- _What is required_
Print the lines below exactly as they appear, from the line with "infinity logo icon" up to and including the last line of the records.

(Excerpt from a dataset)
▽

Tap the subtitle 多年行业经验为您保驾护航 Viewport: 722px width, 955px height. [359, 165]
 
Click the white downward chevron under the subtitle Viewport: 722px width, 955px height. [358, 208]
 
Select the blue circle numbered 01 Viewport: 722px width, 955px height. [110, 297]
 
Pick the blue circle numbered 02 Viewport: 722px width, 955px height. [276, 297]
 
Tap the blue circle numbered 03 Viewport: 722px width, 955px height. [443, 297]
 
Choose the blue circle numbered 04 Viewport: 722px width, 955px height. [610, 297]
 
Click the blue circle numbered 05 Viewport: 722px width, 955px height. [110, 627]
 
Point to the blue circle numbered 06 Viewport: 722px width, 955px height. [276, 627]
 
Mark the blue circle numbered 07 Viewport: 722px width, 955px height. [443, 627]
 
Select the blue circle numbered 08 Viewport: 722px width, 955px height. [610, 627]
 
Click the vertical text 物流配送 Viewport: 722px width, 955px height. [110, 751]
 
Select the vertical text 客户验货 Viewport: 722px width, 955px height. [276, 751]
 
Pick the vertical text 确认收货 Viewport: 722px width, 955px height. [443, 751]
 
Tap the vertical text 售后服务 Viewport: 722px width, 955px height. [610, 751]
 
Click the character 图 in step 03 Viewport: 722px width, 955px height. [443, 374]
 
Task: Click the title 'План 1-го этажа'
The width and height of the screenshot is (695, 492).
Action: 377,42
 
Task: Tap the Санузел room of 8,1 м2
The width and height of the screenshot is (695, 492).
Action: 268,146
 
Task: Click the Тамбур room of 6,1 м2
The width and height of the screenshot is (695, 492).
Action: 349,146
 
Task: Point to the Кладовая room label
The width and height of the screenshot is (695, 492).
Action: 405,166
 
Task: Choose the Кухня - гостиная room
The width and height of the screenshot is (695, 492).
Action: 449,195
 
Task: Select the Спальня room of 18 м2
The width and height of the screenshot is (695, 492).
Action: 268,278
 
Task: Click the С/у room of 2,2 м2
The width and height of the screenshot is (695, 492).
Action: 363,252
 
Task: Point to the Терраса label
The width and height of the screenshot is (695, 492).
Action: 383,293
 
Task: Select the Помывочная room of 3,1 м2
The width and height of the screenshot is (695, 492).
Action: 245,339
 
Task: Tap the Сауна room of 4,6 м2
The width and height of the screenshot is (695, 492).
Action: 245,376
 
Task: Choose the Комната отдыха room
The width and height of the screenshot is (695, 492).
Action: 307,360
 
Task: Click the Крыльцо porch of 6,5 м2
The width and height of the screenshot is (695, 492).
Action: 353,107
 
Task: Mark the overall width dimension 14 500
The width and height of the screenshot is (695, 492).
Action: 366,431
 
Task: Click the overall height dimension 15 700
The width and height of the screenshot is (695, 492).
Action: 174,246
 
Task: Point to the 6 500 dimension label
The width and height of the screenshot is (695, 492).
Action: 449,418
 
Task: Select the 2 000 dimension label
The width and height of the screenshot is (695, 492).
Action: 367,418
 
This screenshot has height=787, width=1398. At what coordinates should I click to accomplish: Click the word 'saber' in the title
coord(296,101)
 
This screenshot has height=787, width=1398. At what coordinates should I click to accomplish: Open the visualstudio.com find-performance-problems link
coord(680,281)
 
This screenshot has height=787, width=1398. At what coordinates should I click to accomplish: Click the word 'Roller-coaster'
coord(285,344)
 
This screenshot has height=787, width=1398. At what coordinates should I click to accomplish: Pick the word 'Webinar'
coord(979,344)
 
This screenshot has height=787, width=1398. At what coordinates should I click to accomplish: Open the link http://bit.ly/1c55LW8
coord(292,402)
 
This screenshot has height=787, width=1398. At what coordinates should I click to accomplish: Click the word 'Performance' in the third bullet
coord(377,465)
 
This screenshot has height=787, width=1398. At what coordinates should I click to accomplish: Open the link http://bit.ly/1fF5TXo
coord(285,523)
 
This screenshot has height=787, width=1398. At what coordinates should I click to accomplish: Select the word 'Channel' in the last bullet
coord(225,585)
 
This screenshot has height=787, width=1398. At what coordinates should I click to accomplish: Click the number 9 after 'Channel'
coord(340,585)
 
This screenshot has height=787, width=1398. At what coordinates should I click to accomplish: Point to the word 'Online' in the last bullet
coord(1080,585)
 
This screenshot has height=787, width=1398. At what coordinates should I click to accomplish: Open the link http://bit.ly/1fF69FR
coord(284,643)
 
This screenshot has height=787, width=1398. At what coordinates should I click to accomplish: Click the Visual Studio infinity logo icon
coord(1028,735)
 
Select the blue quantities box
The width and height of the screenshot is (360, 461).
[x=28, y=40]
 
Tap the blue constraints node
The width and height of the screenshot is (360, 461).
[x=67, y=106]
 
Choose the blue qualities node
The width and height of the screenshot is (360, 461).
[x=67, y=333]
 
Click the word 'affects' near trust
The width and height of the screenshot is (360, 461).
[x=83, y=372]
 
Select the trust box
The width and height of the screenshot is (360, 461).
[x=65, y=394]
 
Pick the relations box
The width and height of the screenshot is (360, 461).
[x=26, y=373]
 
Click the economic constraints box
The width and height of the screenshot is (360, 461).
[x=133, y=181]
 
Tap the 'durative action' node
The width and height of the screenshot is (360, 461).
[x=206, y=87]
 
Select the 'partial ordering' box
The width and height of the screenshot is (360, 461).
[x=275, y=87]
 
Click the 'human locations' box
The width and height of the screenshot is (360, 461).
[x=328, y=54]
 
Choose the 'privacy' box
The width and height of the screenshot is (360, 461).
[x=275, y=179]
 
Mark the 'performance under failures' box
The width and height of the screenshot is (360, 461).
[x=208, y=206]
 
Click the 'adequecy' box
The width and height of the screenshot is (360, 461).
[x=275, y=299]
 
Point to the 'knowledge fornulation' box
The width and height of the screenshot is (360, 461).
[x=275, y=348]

△

- _Completed task_
This screenshot has height=787, width=1398. At what coordinates should I click to accomplish: Click the Visual Studio infinity logo icon
coord(1028,735)
 
Select the blue quantities box
The width and height of the screenshot is (360, 461).
[x=28, y=40]
 
Tap the blue constraints node
The width and height of the screenshot is (360, 461).
[x=67, y=106]
 
Choose the blue qualities node
The width and height of the screenshot is (360, 461).
[x=67, y=333]
 
Click the word 'affects' near trust
The width and height of the screenshot is (360, 461).
[x=83, y=372]
 
Select the trust box
The width and height of the screenshot is (360, 461).
[x=65, y=394]
 
Pick the relations box
The width and height of the screenshot is (360, 461).
[x=26, y=373]
 
Click the economic constraints box
The width and height of the screenshot is (360, 461).
[x=133, y=181]
 
Tap the 'durative action' node
The width and height of the screenshot is (360, 461).
[x=206, y=87]
 
Select the 'partial ordering' box
The width and height of the screenshot is (360, 461).
[x=275, y=87]
 
Click the 'human locations' box
The width and height of the screenshot is (360, 461).
[x=328, y=54]
 
Choose the 'privacy' box
The width and height of the screenshot is (360, 461).
[x=275, y=179]
 
Mark the 'performance under failures' box
The width and height of the screenshot is (360, 461).
[x=208, y=206]
 
Click the 'adequecy' box
The width and height of the screenshot is (360, 461).
[x=275, y=299]
 
Point to the 'knowledge fornulation' box
The width and height of the screenshot is (360, 461).
[x=275, y=348]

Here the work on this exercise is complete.